(WHAT IS NEEDED) In the listing below, find the line that contains "Click the next page arrow icon" and the line that contains "This screenshot has height=423, width=752.". Quote both and every line between them, exactly, and nothing more.

(DATA FOR THE TASK)
/---

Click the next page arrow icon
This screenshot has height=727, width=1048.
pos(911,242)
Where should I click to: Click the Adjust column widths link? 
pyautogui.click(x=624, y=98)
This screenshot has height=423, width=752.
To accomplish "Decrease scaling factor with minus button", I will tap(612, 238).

\---
/---

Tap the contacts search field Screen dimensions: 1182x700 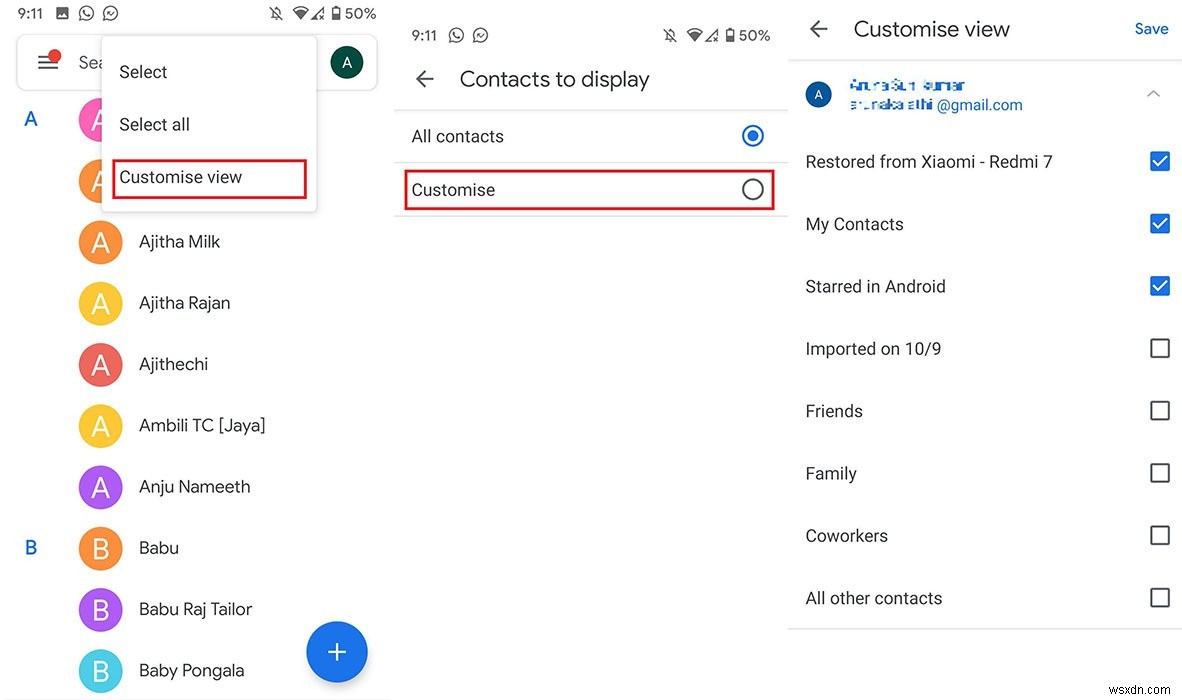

\---
/---

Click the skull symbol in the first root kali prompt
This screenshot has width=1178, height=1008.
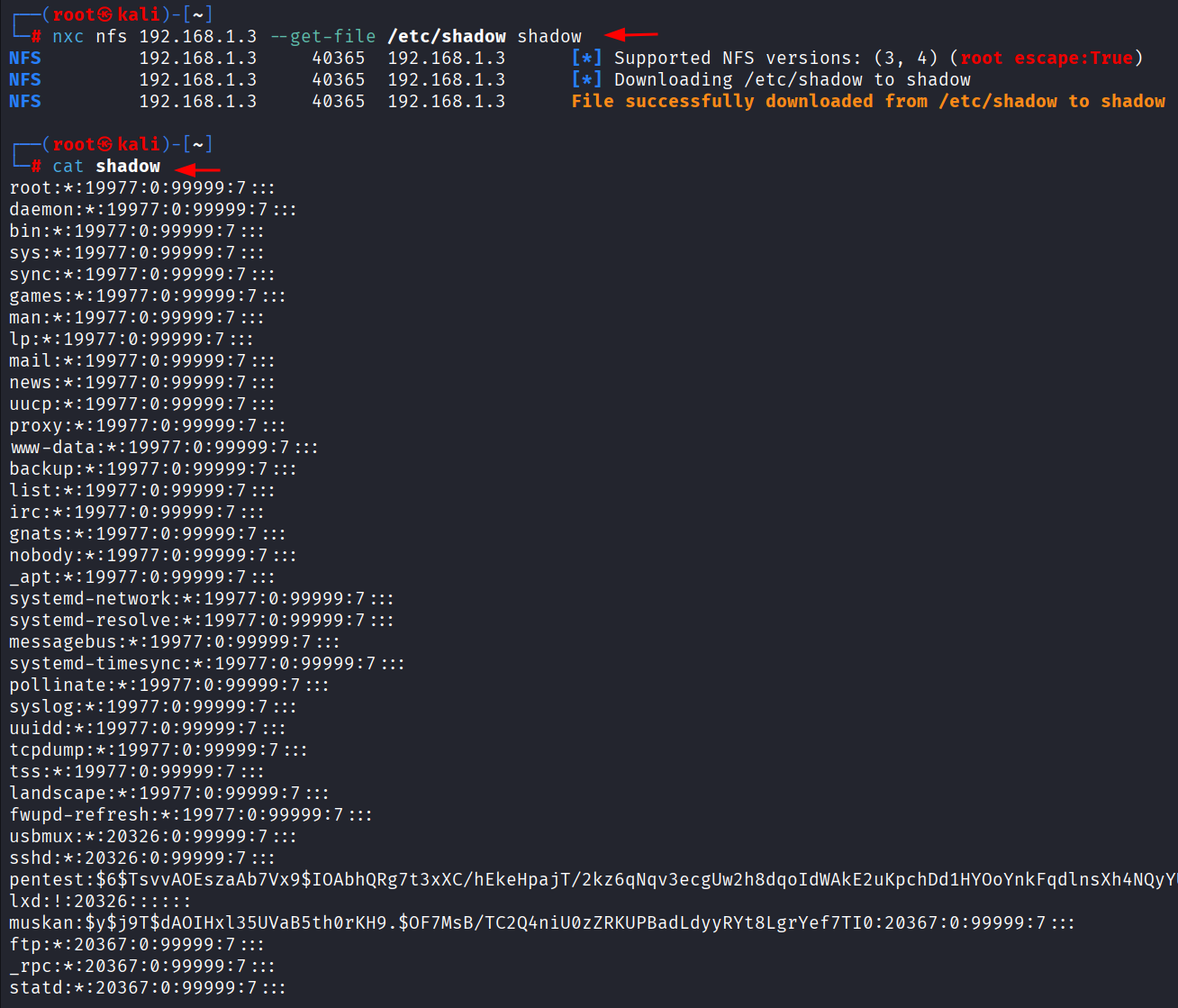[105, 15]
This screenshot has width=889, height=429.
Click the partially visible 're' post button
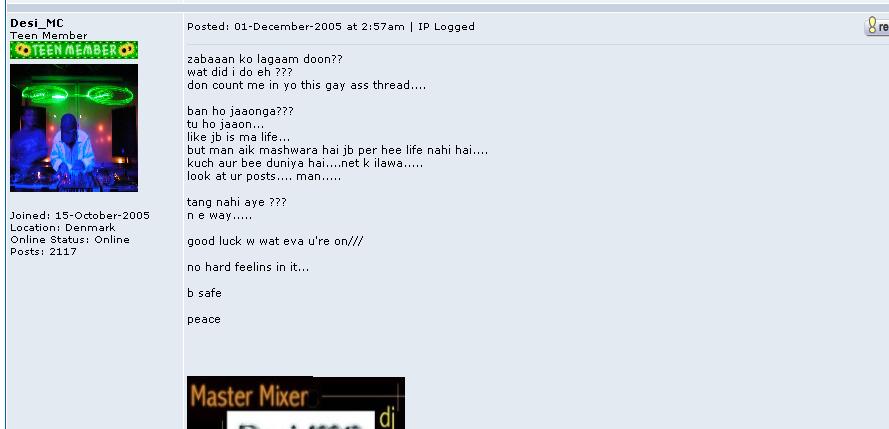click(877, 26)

\---

(EXERCISE RESULT)
Click the next page arrow icon
This screenshot has height=727, width=1048.
pos(911,242)
Where should I click to: Click the Adjust column widths link? 
pyautogui.click(x=624, y=98)
This screenshot has height=423, width=752.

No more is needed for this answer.